An inherited gene mutation appears to protect some people from infection with the AIDS virus, NIAID-funded researchers have found. Richard A. Koup, M.D., Nathaniel R. Landau, M.D., and their colleagues at the Aaron Diamond AIDS Research Center in New York identified the mutation in two men who remained uninfected despite histories of multiple high-risk sexual exposures to HIV. They reported their findings in the Aug. 9, 1996 issue of the journal Cell.
In laboratory experiments, the researchers were unable to infect the men's T cells with HIV. Genetic analyses indicated that both individuals had identical mutations of the gene encoding CKR-5, a recently discovered "co-receptor" for HIV, that allows the virus to fuse with membranes of CD4+ T cells (see AIDS Agenda, June 1996). The mutant gene produces a dysfunctional form of CKR-5 that does not allow this essential step in the HIV life cycle to occur.
These findings," the authors conclude, "highlight the importance of developing therapeutic agents directed against the HIV-1-CKR-5 interaction."

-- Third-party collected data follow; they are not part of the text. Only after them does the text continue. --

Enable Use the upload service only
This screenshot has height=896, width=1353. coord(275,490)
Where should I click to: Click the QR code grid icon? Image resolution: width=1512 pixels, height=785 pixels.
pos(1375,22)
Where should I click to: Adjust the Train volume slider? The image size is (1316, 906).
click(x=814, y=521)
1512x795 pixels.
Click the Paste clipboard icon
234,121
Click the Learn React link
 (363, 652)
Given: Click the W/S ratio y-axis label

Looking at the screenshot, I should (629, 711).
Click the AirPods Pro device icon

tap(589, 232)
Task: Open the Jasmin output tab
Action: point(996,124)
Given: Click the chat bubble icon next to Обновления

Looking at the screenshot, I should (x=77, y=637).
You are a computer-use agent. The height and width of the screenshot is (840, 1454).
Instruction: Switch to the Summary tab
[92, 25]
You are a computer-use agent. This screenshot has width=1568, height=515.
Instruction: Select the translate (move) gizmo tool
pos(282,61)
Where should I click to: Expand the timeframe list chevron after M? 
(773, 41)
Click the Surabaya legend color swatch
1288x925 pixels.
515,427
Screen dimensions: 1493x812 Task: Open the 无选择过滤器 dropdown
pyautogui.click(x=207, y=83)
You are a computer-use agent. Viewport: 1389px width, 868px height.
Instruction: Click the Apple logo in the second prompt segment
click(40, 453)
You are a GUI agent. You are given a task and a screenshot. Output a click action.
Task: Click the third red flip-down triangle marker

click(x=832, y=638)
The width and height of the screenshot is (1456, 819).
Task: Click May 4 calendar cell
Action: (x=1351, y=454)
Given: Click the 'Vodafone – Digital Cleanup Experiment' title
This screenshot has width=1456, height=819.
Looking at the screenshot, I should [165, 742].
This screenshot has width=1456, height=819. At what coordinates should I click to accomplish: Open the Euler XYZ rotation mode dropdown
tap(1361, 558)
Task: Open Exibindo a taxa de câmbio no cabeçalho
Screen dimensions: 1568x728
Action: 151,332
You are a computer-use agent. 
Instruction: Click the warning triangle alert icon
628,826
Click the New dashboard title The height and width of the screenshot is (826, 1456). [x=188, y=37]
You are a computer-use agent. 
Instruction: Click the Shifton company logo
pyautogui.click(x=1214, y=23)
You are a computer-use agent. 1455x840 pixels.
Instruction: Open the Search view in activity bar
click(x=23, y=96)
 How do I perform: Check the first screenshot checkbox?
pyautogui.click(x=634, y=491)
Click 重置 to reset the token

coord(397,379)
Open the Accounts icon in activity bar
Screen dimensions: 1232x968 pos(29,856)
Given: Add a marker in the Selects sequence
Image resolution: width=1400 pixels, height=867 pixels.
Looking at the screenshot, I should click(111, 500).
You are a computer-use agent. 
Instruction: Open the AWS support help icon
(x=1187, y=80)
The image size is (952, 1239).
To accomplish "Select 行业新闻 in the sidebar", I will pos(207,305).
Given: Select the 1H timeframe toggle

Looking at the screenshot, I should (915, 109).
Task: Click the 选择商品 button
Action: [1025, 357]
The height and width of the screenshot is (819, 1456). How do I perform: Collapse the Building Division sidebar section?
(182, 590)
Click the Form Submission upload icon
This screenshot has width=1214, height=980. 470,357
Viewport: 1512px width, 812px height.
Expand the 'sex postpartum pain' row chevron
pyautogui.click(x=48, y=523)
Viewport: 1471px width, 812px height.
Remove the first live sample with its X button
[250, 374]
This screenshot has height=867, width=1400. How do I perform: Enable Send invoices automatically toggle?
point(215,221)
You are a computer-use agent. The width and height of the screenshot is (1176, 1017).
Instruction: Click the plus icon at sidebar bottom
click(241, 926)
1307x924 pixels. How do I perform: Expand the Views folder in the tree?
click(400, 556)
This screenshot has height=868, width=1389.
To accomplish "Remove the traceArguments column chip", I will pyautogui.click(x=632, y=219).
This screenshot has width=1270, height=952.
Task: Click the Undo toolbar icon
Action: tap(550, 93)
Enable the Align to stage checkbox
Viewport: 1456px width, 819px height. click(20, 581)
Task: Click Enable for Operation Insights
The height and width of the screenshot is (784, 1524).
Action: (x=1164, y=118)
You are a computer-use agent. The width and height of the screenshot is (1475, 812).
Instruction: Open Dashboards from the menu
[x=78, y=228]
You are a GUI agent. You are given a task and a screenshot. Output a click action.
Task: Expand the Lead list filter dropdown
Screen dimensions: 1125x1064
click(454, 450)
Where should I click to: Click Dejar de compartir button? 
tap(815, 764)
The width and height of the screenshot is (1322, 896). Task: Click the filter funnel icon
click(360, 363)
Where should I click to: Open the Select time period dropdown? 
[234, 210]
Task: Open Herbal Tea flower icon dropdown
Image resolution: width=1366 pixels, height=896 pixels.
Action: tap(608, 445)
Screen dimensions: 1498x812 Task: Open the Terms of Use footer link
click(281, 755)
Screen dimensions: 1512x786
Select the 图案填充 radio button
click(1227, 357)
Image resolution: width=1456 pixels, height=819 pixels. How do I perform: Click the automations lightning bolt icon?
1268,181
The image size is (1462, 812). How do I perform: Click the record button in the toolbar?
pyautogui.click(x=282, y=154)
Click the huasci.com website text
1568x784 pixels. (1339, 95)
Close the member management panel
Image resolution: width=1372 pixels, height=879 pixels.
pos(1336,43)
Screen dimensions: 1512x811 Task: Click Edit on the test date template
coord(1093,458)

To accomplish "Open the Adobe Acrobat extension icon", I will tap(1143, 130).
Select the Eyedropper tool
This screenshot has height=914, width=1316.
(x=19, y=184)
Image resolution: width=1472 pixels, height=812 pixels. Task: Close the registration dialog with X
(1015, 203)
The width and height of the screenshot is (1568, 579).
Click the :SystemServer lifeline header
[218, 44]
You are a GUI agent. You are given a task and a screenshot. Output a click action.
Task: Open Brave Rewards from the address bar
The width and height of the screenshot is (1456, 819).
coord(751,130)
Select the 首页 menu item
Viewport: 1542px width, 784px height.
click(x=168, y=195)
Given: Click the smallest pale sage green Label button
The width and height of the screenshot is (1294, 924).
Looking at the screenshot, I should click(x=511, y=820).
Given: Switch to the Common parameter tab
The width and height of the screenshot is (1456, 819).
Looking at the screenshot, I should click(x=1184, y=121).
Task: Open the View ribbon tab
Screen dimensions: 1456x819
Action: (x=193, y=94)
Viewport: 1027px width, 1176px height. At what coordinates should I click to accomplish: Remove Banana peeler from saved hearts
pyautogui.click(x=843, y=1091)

By analyzing DNA from a random sample of unrelated individuals, the scientists determined that about 1 percent of persons of western European descent carry two copies of the mutant gene, as do the individuals in the study. Approximately 20 percent of people in this population have a single copy of the defective gene. The authors note that it will be important to determine whether such individuals who become infected with HIV progress to disease more slowly than persons who have two good copies of the CKR-5 gene. They speculate that decreased levels of functional CKR-5 may be responsible for the low viral burdens that have been reported in HIV-infected individuals who remain asymptomatic for long periods.